## [Texto de lectura]
La tarde cae, el sol se esconde en el horizonte y la noche rebalsa el cielo. Curiosa estación a la que se arriba una fría noche de un otoño, casi de invierno. Y el fin. El final del recorrido y su constancia.  ¿Puede acaso pensarse el final y la constancia a la vez? ¿Tiene sentido hablar de fin y recreación? ¿Puede escaparse –aunque sea mentalmente- del eterno presente que atraviesa la existencia? Pero alto, ¿No estamos acaso en las puertas de una ficción?


Afirmar la ficcionalidad de tal construcción nos permite –en el marco de la diferencia foucaultiana- separarla del carácter esencial-original que puede querer imprimírsele, para afirmarla como invención. Ya en estos términos la pregunta por el quién es obligado, ¿quién se ha atrevido a pronunciar ese final? ¿Cuál es el lugar desde el que se construye esta ficción?

El pronunciamiento de este “final de la historia” es el gesto de una Europa inmersa en el tedio nihilista que intenta volver extensivo ese nihilismo a aquella otra construcción que había realizado, “la historia del mundo”. Este pronunciamiento entonces, nuevamente no es otra cosa que la universalización de una experiencia local. Desde estas latitudes es nuestra responsabilidad revisar la validez de estas afirmaciones y la  viabilidad de sus consecuencias.

Difícilmente pueda llevarse en tan poco espacio a una reflexión tan somera sobre la relación entre el fin y la ficción, o la ficción de un fin que constantemente se recrea en un eterno presente, como Manuel Fontenla lo ha hecho en este mismo ANDÉN, y que orientan en gran sentido estas líneas.

Gustavo Zanella no hace la excepción. Arriesga cierto prestigio al aventurado pensamiento de Francis Fukuyama sin  por ello titubear al momento de analizar sus desatinadas consecuencias. Y es que hablar del fin, y pensar el fin es equivalente al agotamiento de la posibilidad y con ello de la historia, ¿qué lugar corresponde al sujeto, al ser humano si dejamos de lado el futuro?, ¿a qué sujetarlo?  Y más profundamente, ¿es necesario hacerlo?

## [Tareas y ejercicios]
a) Transcribe del texto de lectura el fragmento que va de "Difícilmente pueda llevarse" a "sentido estas líneas.".
b) Reescribe de forma más breve el párrafo del texto de lectura que empieza con "El pronunciamiento de este", conservando sus datos principales.

## [Contenido de los datos]
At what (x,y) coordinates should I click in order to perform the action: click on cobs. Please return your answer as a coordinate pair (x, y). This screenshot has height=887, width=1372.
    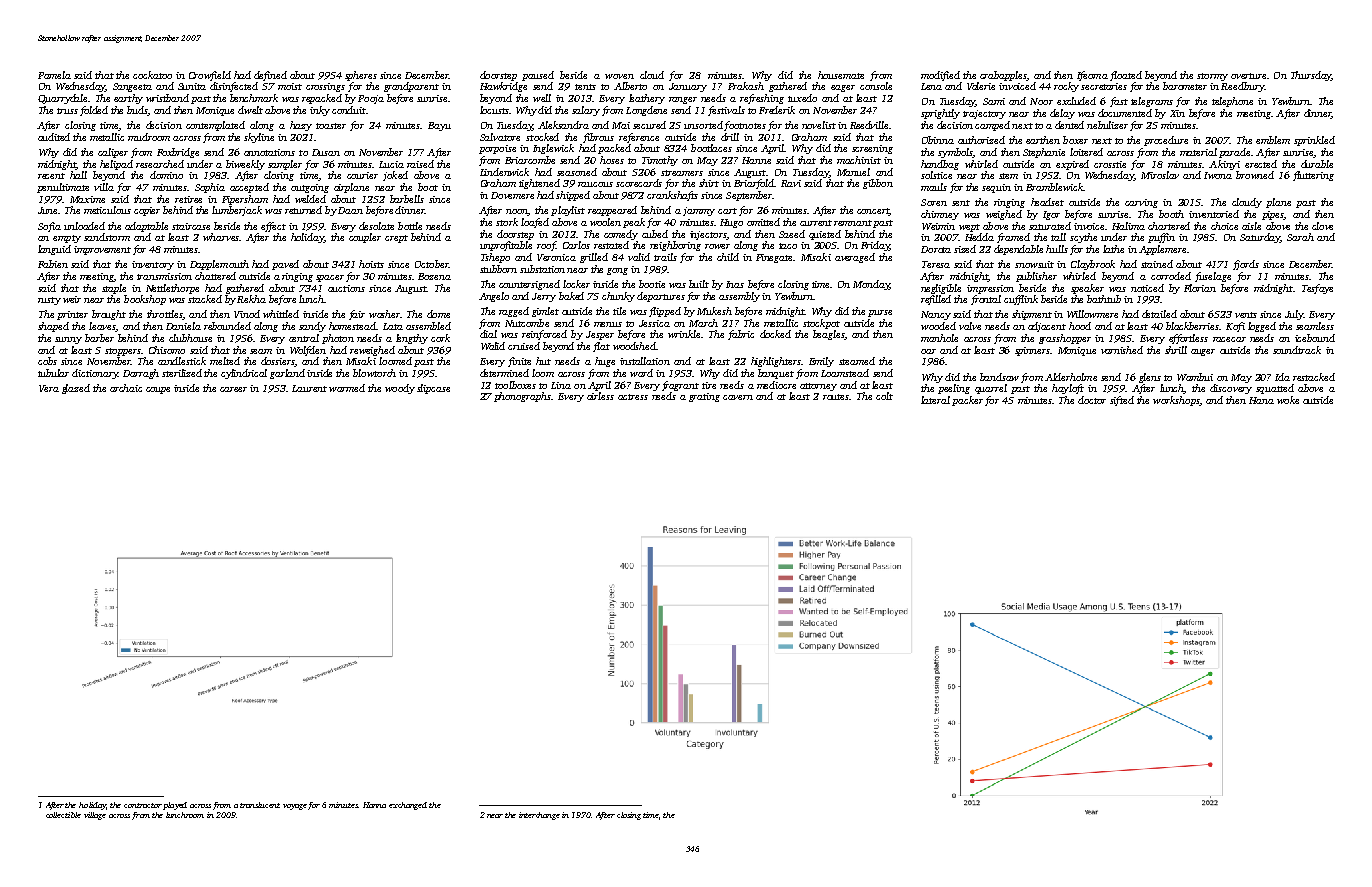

## [Las respuestas]
a)
Difícilmente pueda llevarse en tan poco espacio a una reflexión tan somera sobre la relación entre el fin y la ficción, o la ficción de un fin que constantemente se recrea en un eterno presente, como Manuel Fontenla lo ha hecho en este mismo ANDÉN, y que orientan en gran sentido estas líneas.

b) Declarar el "final de la historia" es un gesto de una Europa sumida en el tedio nihilista, que pretende extender ese nihilismo a otra construcción propia, "la historia del mundo". Es, de nuevo, universalizar una experiencia local. Desde estas latitudes nos toca revisar la validez de esas afirmaciones y la viabilidad de sus consecuencias.